Render every line of the records below as a numbered list, skipping any blank lines. Leave the pictures out.

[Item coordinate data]
+===+

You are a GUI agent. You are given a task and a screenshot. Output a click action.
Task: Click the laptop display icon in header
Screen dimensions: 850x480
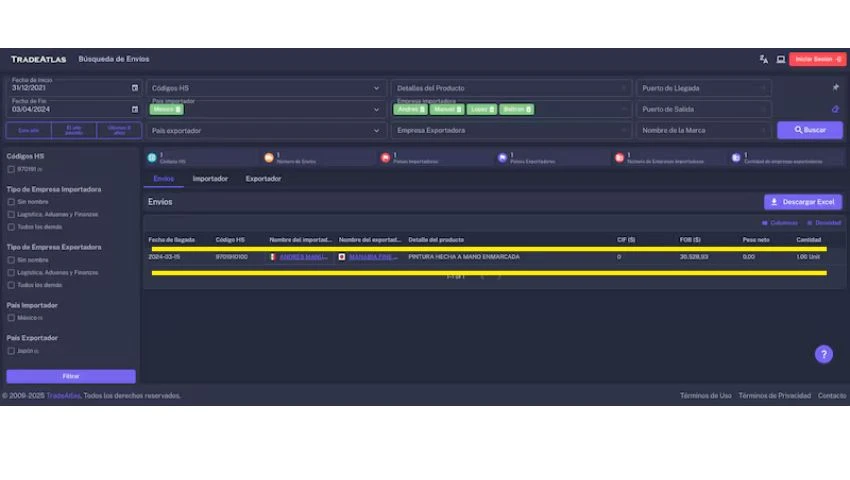tap(780, 59)
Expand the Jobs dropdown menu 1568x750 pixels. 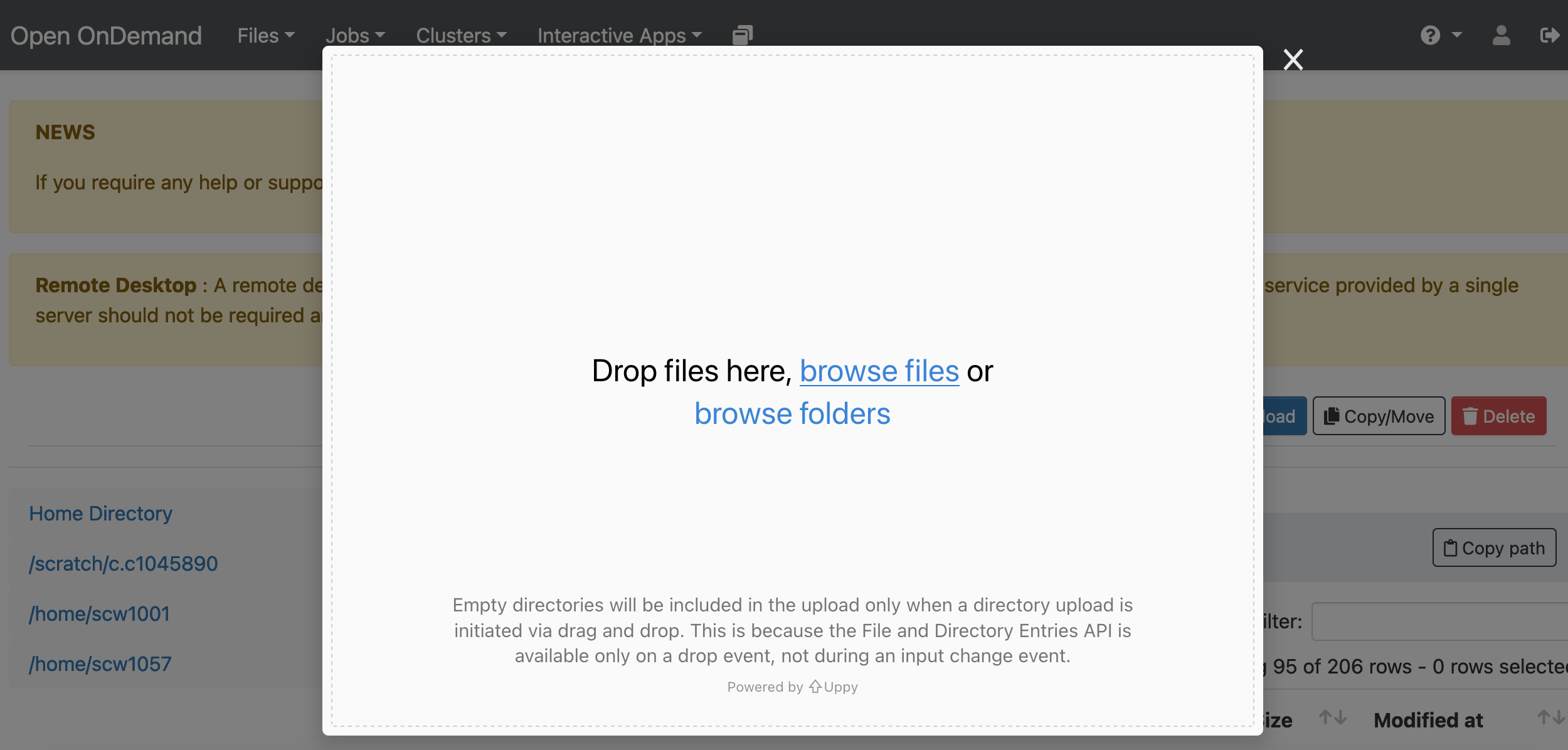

+===+

Result:
1. You are a GUI agent. You are given a task and a screenshot. Output a click action.
2. Task: Click the laptop display icon in header
3. Screen dimensions: 850x480
4. tap(780, 59)
5. Expand the Jobs dropdown menu 1568x750 pixels. 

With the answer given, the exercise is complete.